MPE + Android Image and SQLite

  1. Open the Android image file and explore the information found within the Android image.
  2. Click the Data Views menu and then click the Files menu item.
  3. Navigate the file system to root/data/com.android.providers.contacts/contacts.db.
  4. Right click the contacts.db SQLite database file and select “SQLite Explorer” from the popup menu to view the database structure and data.

    Within the contacts.db, review the data in the calls table. How many call rows are there?

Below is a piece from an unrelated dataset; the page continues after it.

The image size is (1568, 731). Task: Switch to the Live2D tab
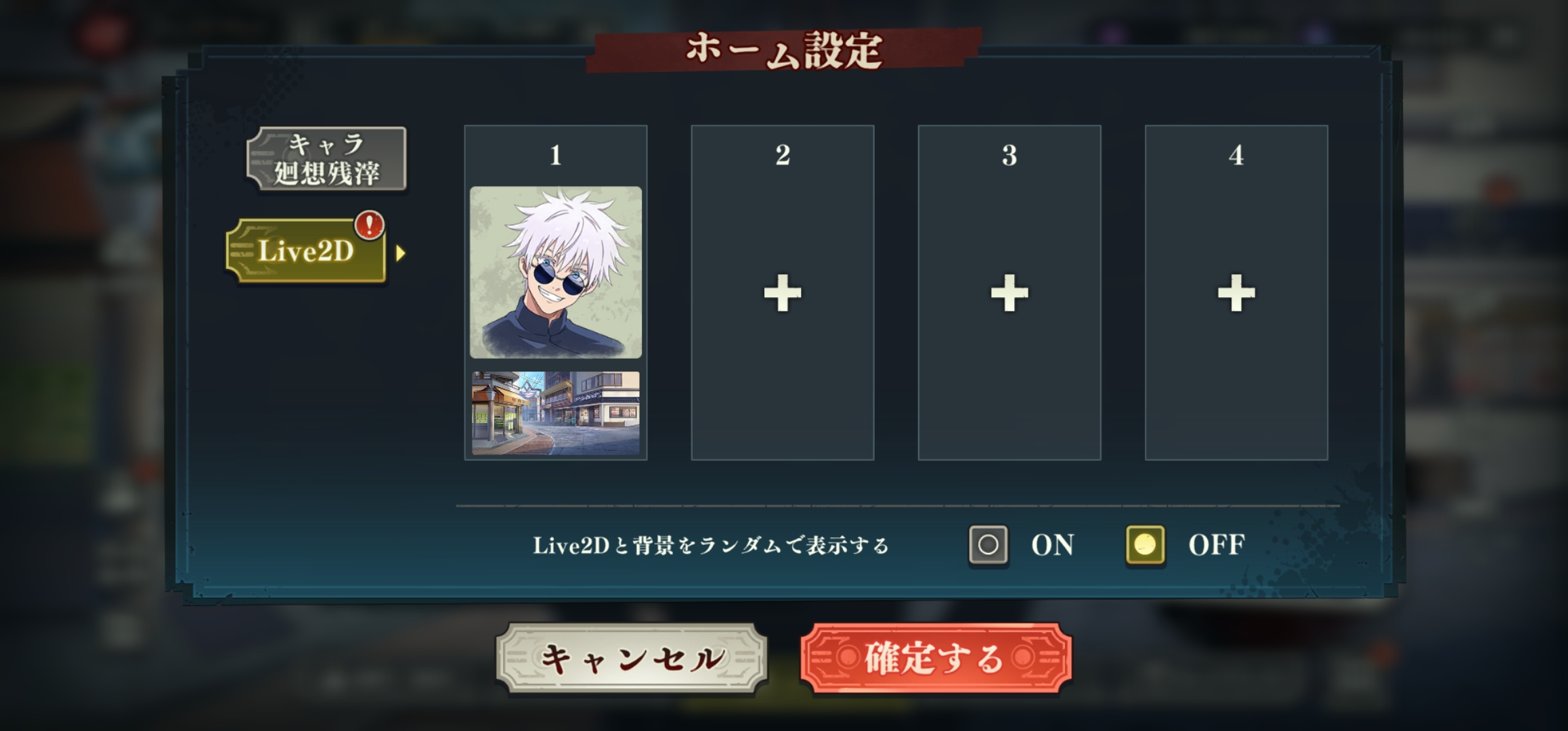pos(306,251)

  5. Review the people table data. How many people rows are there? How does this data relate to the Contacts information founder under the Data View menu Contacts menu item?
  6. Click the Data Views menu and then click the Call History menu item. Note the same two calls are displayed that were displayed in the calls table of the contact.db database.
  7. Right click on the contacts.db and select “Export” from pop-up menu to export the contacts.db database file to the file system.
  8. Select the Data Views menu and then the Browser History menu item. Sort the information by the No. of Visits column by double clicking the column header. Which web site URL was visited the most number of times?

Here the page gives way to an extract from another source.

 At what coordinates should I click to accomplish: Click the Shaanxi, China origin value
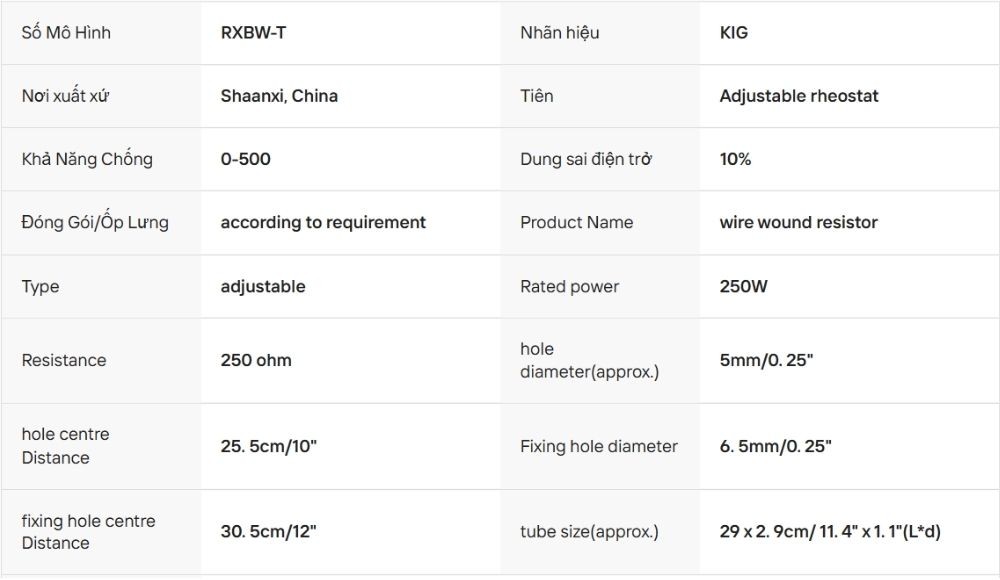pyautogui.click(x=279, y=96)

Android Image - WiFi Personal Network List Analysis

  1. Select the Data Views menu and then the Files menu item. Locate the file root/data/misc/wifi/wpa_supplicant.conf. View the contents of this file.
  2. What is the overall purpose of the wpa_supplicant.conf file on an Android device? Research this using the resources found in the Lab Resources section of this document.
  3. What is the purpose of the ssid, key_mgmt, and psk attributes found in the wpa_supplicant.conf file? Provide a brief definition for each attribute. Research this using the resources found in the Lab Resources section of this document.
  4. The wpa_supplicant.conf file data can be used by an investigator to determine geo locations the subject has visited. https://www.wigle.net can be used to lookup the geo location of known WiFi access points by SSID name.
  5. Using the wigle.net query results and map, identify the MAC address, latitude, and longitude values for each SSID found in wpa_supplicant.conf.
  6. www.wigle.net
    View / Search Page
    Search Results of SSID value
    Map Selection

Step by Step Instructions:

  1. On the desktop of the VM WINFOR01 → Lab Resource → Applications
    → locate and launch Mobile Phone Examination Plus 5.6.0 (MPE+)
  2. Load the image files provided to you (as explained in the Overview).
  3. Analyze the image files by using MPE+ to browse the information in the image file, SQLite Browser, and www.wigle.net.
  4. Answer all questions found in the Overview.
  5. Make note of your findings in the Laboratory Report.